> [GOAL OF THE EXERCISE]: All of the entries should be returned without a single change.

Pixel coordinate grounding data:
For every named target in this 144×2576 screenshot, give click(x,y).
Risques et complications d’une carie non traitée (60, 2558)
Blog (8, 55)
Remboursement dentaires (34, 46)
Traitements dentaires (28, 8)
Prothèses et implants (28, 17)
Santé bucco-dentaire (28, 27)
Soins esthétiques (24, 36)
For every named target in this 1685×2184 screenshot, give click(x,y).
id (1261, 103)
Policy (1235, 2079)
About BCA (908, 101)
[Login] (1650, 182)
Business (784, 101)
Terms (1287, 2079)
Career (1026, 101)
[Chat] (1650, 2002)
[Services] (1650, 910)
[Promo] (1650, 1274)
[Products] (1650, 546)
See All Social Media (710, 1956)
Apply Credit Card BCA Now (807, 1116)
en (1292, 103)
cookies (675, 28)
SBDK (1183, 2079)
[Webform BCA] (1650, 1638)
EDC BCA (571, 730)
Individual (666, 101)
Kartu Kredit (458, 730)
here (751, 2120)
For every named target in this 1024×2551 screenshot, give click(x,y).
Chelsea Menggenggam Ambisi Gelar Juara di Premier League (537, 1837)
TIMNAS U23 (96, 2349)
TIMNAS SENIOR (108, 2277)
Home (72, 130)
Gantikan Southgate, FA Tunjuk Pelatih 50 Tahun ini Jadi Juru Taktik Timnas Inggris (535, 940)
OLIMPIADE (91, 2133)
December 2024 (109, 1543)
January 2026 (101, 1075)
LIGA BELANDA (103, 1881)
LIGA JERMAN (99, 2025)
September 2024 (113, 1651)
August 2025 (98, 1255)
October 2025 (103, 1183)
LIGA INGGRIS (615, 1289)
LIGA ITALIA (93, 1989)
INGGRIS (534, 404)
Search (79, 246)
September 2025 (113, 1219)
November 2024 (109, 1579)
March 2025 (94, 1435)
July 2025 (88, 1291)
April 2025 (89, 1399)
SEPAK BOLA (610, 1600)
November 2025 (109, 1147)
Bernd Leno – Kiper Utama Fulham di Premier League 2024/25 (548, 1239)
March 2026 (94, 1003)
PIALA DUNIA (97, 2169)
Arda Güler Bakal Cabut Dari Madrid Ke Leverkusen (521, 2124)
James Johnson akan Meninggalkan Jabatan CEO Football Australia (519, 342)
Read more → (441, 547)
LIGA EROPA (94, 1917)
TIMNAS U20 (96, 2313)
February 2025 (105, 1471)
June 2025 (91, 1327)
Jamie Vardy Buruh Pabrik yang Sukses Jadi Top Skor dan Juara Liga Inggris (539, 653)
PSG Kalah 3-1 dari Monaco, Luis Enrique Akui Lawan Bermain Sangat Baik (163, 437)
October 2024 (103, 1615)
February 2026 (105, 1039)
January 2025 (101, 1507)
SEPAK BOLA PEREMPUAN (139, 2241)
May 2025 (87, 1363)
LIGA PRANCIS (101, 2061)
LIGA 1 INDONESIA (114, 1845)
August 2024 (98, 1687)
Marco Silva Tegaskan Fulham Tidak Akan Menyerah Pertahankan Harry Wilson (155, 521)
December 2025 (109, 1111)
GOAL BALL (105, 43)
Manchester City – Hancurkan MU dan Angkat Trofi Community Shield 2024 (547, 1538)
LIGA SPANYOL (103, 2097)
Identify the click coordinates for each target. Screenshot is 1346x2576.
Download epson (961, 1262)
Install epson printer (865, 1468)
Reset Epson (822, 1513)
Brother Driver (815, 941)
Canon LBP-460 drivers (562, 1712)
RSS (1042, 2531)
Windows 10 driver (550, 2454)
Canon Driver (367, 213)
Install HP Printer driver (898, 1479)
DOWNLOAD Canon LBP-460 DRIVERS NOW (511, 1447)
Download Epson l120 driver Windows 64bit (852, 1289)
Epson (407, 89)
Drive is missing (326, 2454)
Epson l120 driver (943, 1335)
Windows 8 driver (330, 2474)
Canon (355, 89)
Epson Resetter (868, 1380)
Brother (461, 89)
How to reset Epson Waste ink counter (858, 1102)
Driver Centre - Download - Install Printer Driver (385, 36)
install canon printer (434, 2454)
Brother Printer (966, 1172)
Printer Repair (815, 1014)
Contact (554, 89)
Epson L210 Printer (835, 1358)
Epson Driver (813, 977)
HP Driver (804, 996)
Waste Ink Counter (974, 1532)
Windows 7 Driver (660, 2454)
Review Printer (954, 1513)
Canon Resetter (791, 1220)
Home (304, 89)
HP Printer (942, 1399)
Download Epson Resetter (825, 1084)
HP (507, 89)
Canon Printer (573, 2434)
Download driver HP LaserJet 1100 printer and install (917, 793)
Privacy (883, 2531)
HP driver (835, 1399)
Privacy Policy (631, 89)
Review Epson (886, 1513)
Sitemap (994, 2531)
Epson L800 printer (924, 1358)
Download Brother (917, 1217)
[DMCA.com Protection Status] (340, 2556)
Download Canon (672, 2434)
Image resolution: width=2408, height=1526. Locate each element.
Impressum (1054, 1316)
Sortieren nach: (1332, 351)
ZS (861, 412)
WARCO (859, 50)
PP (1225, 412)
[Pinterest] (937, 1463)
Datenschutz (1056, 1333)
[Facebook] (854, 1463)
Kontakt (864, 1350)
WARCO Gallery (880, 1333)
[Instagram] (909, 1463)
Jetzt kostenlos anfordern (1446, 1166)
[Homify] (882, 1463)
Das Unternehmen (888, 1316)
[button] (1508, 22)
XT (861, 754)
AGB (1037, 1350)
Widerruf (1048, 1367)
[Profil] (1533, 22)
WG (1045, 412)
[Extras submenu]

> [RESPONSE]:
For every named target in this 144×2576 screenshot, give click(x,y).
Risques et complications d’une carie non traitée (60, 2558)
Blog (8, 55)
Remboursement dentaires (34, 46)
Traitements dentaires (28, 8)
Prothèses et implants (28, 17)
Santé bucco-dentaire (28, 27)
Soins esthétiques (24, 36)
For every named target in this 1685×2184 screenshot, give click(x,y).
id (1261, 103)
Policy (1235, 2079)
About BCA (908, 101)
[Login] (1650, 182)
Business (784, 101)
Terms (1287, 2079)
Career (1026, 101)
[Chat] (1650, 2002)
[Services] (1650, 910)
[Promo] (1650, 1274)
[Products] (1650, 546)
See All Social Media (710, 1956)
Apply Credit Card BCA Now (807, 1116)
en (1292, 103)
cookies (675, 28)
SBDK (1183, 2079)
[Webform BCA] (1650, 1638)
EDC BCA (571, 730)
Individual (666, 101)
Kartu Kredit (458, 730)
here (751, 2120)
For every named target in this 1024×2551 screenshot, give click(x,y).
Chelsea Menggenggam Ambisi Gelar Juara di Premier League (537, 1837)
TIMNAS U23 (96, 2349)
TIMNAS SENIOR (108, 2277)
Home (72, 130)
Gantikan Southgate, FA Tunjuk Pelatih 50 Tahun ini Jadi Juru Taktik Timnas Inggris (535, 940)
OLIMPIADE (91, 2133)
December 2024 (109, 1543)
January 2026 (101, 1075)
LIGA BELANDA (103, 1881)
LIGA JERMAN (99, 2025)
September 2024 (113, 1651)
August 2025 (98, 1255)
October 2025 (103, 1183)
LIGA INGGRIS (615, 1289)
LIGA ITALIA (93, 1989)
INGGRIS (534, 404)
Search (79, 246)
September 2025 (113, 1219)
November 2024 (109, 1579)
March 2025 (94, 1435)
July 2025 (88, 1291)
April 2025 (89, 1399)
SEPAK BOLA (610, 1600)
November 2025 (109, 1147)
Bernd Leno – Kiper Utama Fulham di Premier League 2024/25 (548, 1239)
March 2026 (94, 1003)
PIALA DUNIA (97, 2169)
Arda Güler Bakal Cabut Dari Madrid Ke Leverkusen (521, 2124)
James Johnson akan Meninggalkan Jabatan CEO Football Australia (519, 342)
Read more → (441, 547)
LIGA EROPA (94, 1917)
TIMNAS U20 (96, 2313)
February 2025 (105, 1471)
June 2025 (91, 1327)
Jamie Vardy Buruh Pabrik yang Sukses Jadi Top Skor dan Juara Liga Inggris (539, 653)
PSG Kalah 3-1 dari Monaco, Luis Enrique Akui Lawan Bermain Sangat Baik (163, 437)
October 2024 (103, 1615)
February 2026 (105, 1039)
January 2025 (101, 1507)
SEPAK BOLA PEREMPUAN (139, 2241)
May 2025 (87, 1363)
LIGA PRANCIS (101, 2061)
LIGA 1 INDONESIA (114, 1845)
August 2024 (98, 1687)
Marco Silva Tegaskan Fulham Tidak Akan Menyerah Pertahankan Harry Wilson (155, 521)
December 2025 (109, 1111)
GOAL BALL (105, 43)
Manchester City – Hancurkan MU dan Angkat Trofi Community Shield 2024 (547, 1538)
LIGA SPANYOL (103, 2097)
Identify the click coordinates for each target. Screenshot is 1346x2576.
Download epson (961, 1262)
Install epson printer (865, 1468)
Reset Epson (822, 1513)
Brother Driver (815, 941)
Canon LBP-460 drivers (562, 1712)
RSS (1042, 2531)
Windows 10 driver (550, 2454)
Canon Driver (367, 213)
Install HP Printer driver (898, 1479)
DOWNLOAD Canon LBP-460 DRIVERS NOW (511, 1447)
Download Epson l120 driver Windows 64bit (852, 1289)
Epson (407, 89)
Drive is missing (326, 2454)
Epson l120 driver (943, 1335)
Windows 8 driver (330, 2474)
Canon (355, 89)
Epson Resetter (868, 1380)
Brother (461, 89)
How to reset Epson Waste ink counter (858, 1102)
Driver Centre - Download - Install Printer Driver (385, 36)
install canon printer (434, 2454)
Brother Printer (966, 1172)
Printer Repair (815, 1014)
Contact (554, 89)
Epson L210 Printer (835, 1358)
Epson Driver (813, 977)
HP Driver (804, 996)
Waste Ink Counter (974, 1532)
Windows 7 Driver (660, 2454)
Review Printer (954, 1513)
Canon Resetter (791, 1220)
Home (304, 89)
HP Printer (942, 1399)
Download Epson Resetter (825, 1084)
HP (507, 89)
Canon Printer (573, 2434)
Download driver HP LaserJet 1100 printer and install (917, 793)
Privacy (883, 2531)
HP driver (835, 1399)
Privacy Policy (631, 89)
Review Epson (886, 1513)
Sitemap (994, 2531)
Epson L800 printer (924, 1358)
Download Brother (917, 1217)
[DMCA.com Protection Status] (340, 2556)
Download Canon (672, 2434)
Image resolution: width=2408, height=1526. Locate each element.
Impressum (1054, 1316)
Sortieren nach: (1332, 351)
ZS (861, 412)
WARCO (859, 50)
PP (1225, 412)
[Pinterest] (937, 1463)
Datenschutz (1056, 1333)
[Facebook] (854, 1463)
Kontakt (864, 1350)
WARCO Gallery (880, 1333)
[Instagram] (909, 1463)
Jetzt kostenlos anfordern (1446, 1166)
[Homify] (882, 1463)
Das Unternehmen (888, 1316)
[button] (1508, 22)
XT (861, 754)
AGB (1037, 1350)
Widerruf (1048, 1367)
[Profil] (1533, 22)
WG (1045, 412)
[Extras submenu]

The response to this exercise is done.